One way you can read or write to the file is using freopen like this: freopen("file.out", "wt" , stdout), then you're printf's will go to the file.out and you will not need to modify the code alot.

You can store the information in plain text, but I really think that the best way to do this is save the info in a binary file. You can check out more about this searching info about fread and fwrite.

vladv
+1 vladv, I agree with the concepts. The other way to do it is to use fprintf(Filedescriptor, "format-string", ...args...) which is probably what I'd do to stop writing over the stdout file descriptor.
Ninefingers
+1  A: 

The fundamental issue is that pointers do not translate to external storage. There is no guarantee that when your program executes again, it will have the same memory ranges (addresses). Given this principle, there are alternative methods to storing your data.

Processes for persistant data:
1. Use a database, small or large.
2. Convert your data into ASCII text in a scannable format.
3. Use fixed length binary records
4. Use variable sized binary records
5. Implement a dictionary data structure using file offsets instead of pointers.

Using A Database
Let a professional application (that has been tested and works) manage your data. This lets you concentrate on using the data rather than storage and retreival.

Convert to a scannable format
The idea here is to write the data to the file in a format that is easy to retrieve and maintain. Examples include Comma Separated Values (CSV), XML and INI. This requires code on your part to read and write the data.
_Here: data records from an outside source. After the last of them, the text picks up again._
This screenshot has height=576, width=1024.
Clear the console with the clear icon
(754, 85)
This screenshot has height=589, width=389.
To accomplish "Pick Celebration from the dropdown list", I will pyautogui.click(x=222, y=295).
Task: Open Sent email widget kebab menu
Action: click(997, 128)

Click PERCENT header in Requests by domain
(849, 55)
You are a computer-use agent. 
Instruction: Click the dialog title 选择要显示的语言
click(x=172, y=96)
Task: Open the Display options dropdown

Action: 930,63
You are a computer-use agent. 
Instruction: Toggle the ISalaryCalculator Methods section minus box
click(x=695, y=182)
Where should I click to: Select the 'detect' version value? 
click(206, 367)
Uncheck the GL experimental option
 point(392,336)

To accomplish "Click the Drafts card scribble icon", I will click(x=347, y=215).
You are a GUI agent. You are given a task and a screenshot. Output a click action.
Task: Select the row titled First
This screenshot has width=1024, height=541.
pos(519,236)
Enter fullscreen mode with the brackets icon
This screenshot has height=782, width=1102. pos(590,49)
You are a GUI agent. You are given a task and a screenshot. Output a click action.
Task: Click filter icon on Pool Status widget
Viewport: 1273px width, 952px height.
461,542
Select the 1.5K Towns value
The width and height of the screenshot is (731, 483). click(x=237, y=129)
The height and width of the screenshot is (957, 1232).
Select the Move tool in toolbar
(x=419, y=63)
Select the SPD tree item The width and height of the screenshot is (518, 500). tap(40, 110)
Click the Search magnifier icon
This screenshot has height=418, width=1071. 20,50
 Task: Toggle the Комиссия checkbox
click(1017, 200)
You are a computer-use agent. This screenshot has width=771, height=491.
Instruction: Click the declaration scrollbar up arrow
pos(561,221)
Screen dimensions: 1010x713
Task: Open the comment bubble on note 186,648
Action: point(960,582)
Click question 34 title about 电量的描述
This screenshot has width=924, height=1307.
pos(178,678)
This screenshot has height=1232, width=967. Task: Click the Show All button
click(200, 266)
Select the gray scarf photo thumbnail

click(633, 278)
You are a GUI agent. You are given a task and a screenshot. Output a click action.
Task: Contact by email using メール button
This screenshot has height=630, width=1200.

There are libraries to assist.

Use fixed length binary records
With fixed length records, the data is read from the file and inserted into your dictionary. Binary files are very efficient as far as transferring data, but not very portable, especially when operating system versions change, platforms change or compiler versions change. There may be a waste of space for text records.

Use variable sized binary records
This technique saves space but increases processing time. Each record must be processed in order to find the location of the next one. Random access to records is difficult. Otherwise similar to fixed length binary records.

Implement a dictionary data structure in the file
Same algorithm as your memory based data structure except uses file offsets instead of pointers. New records can be appended to the end of the file. Reclaiming deleted entries is difficult and will lead to fragmentation. Fragmentation can be resolved by writing a new file. If you are going through this much effort, you might as well use an existing database application.

Thomas Matthews
I really pray he is storing the string's data in a file and not the strings actual pointer. But I've seen crazier.
Earlz
A: 

Here's one way to solve the problem.

Create a data structure for your list items like this:

struct DictionaryArchive {
    char key[MAX_KEY_LENGTH];
    char value[MAX_VALUE_LENGTH];
    int next;
};

You will need to determine the values of MAX_KEY_LENGTH and MAX_VALUE_LENGTH according to the data that you will be expecting.

Now, convert your linked list into an array of these structures. Instead of storing a pointer for locating the next item, you will store the array index of the next item. This converts your list into a format where each element is a predictable size your entire list is one consecutive span of memory. Now, you can fwrite this array to a binary file to archive it, and fread it back out to restore it.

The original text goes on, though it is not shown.